A Polícia Civil do Rio de Janeiro concluiu que a adolescente de 15 anos, apreendida no município de Água Boa (MT), teve participação direta na chacina que matou três pessoas da mesma família em Itaperuna, no Noroeste Fluminense. As vítimas foram o pai, a mãe e o irmão mais novo de seu namorado, um adolescente de 14 anos que confessou o crime.
As investigações mostram que o crime foi premeditado e cometido com requintes de frieza. Os dois adolescentes trocavam mensagens durante a execução do plano, e a jovem orientava o namorado em tempo real. “Agora atira nela”, teria dito a menina enquanto ele matava a própria mãe.
Veja o que já se sabe sobre o caso até agora:
Relacionamento virtual e pressão emocional
O casal se conheceu em um jogo online e mantinha contato há cerca de seis anos — desde que o menino tinha apenas 8 anos. Segundo a polícia, o relacionamento se intensificou nos últimos meses e passou a incluir referências a conteúdos violentos, jogos com temática de assassinato e conversas sobre armas e ocultação de corpos.
A garota, segundo a polícia, pressionava emocionalmente o namorado para que matasse os pais, que haviam proibido uma viagem dele até o Mato Grosso para encontrá-la pessoalmente. Chegou a ameaçar terminar o relacionamento caso ele não agisse.
A execução
O crime aconteceu na madrugada de 21 de junho, no distrito de Comendador Venâncio, em Itaperuna. O garoto matou o pai, a mãe e o irmão de 3 anos com uma arma de fogo registrada no nome do pai, que era CAC (colecionador, atirador desportivo e caçador).
De acordo com a investigação, a família dormia no mesmo cômodo, e o adolescente tomou energético para permanecer acordado. Depois dos disparos, usou um líquido químico para arrastar os corpos até o quintal. Ele trocava mensagens com a namorada durante a ação, e chegou a enviar fotos dos corpos após os assassinatos.
Apesar de, em certo momento, a adolescente ter pedido que o irmão do garoto fosse poupado, ele decidiu matá-lo dizendo que não queria que a criança sofresse com a ausência dos pais.
Tentativa de acobertar o crime
A avó paterna estranhou o sumiço da família e procurou a polícia. O adolescente tentou enganar os agentes, dizendo que os pais haviam saído com o irmão para a emergência após ele ter engolido um objeto cortante. A versão caiu por terra quando os policiais não encontraram nenhum registro médico e decidiram ir até a casa.

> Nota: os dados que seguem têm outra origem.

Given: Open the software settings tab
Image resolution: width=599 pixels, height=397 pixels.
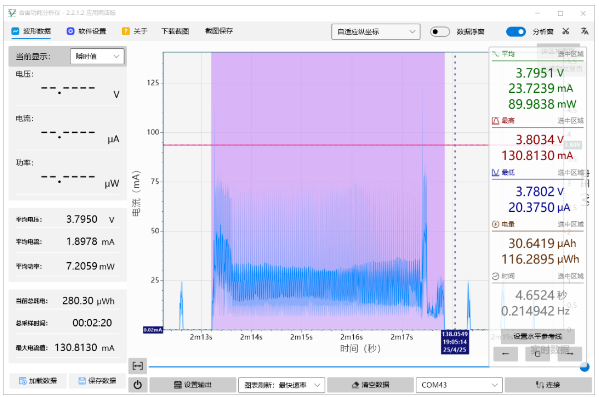Looking at the screenshot, I should point(86,31).
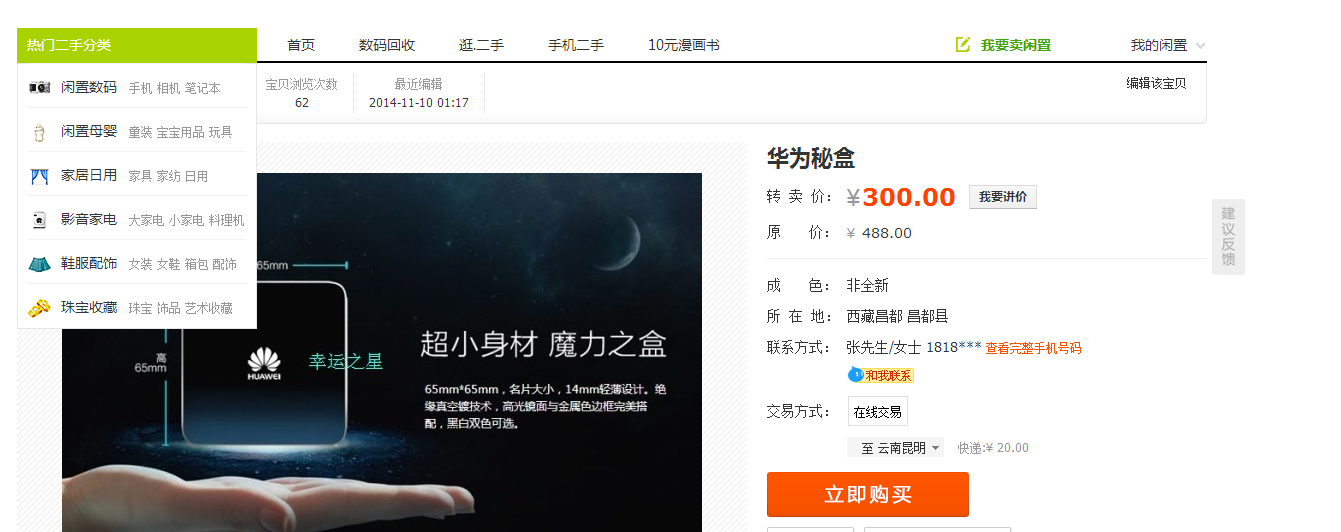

No local, os agentes encontraram vestígios de sangue, roupas queimadas, pertences da família e, devido ao forte odor, descobriram os corpos dentro da cisterna da residência. As necropsias confirmaram que os três foram mortos com disparos simultâneos na cabeça.
Frieza no pós-crime
Após o crime, o adolescente acessou o aplicativo bancário do pai e descobriu um saldo de R$ 33 mil no FGTS. Ele pesquisou como sacar o benefício de pessoas falecidas e chegou a cogitar vender a casa e o carro da família.
Também foi identificado que o casal planejava matar a mãe da garota no Mato Grosso. Cogitaram ainda assassinar a avó do menino, que chegou a encontrar e recolher a arma do crime. Eles desistiram temendo chamar ainda mais atenção.
A mãe da adolescente apreendida disse à polícia não acreditar no envolvimento da filha, que foi descrita por ela como uma “menina exemplar” e “boa aluna”.
Situação atual dos envolvidos
O adolescente está internado no Centro de Socioeducação (Cense), em São Fidélis (RJ). A garota foi apreendida em Água Boa (MT) e está à disposição da Justiça.
As investigações da Delegacia de Polícia de Itaperuna estão concluídas. Para os policiais, a influência emocional da adolescente foi decisiva para o crime, e o envolvimento dela ficou evidente na troca de mensagens e na forma como orientou e reagiu à execução da chacina.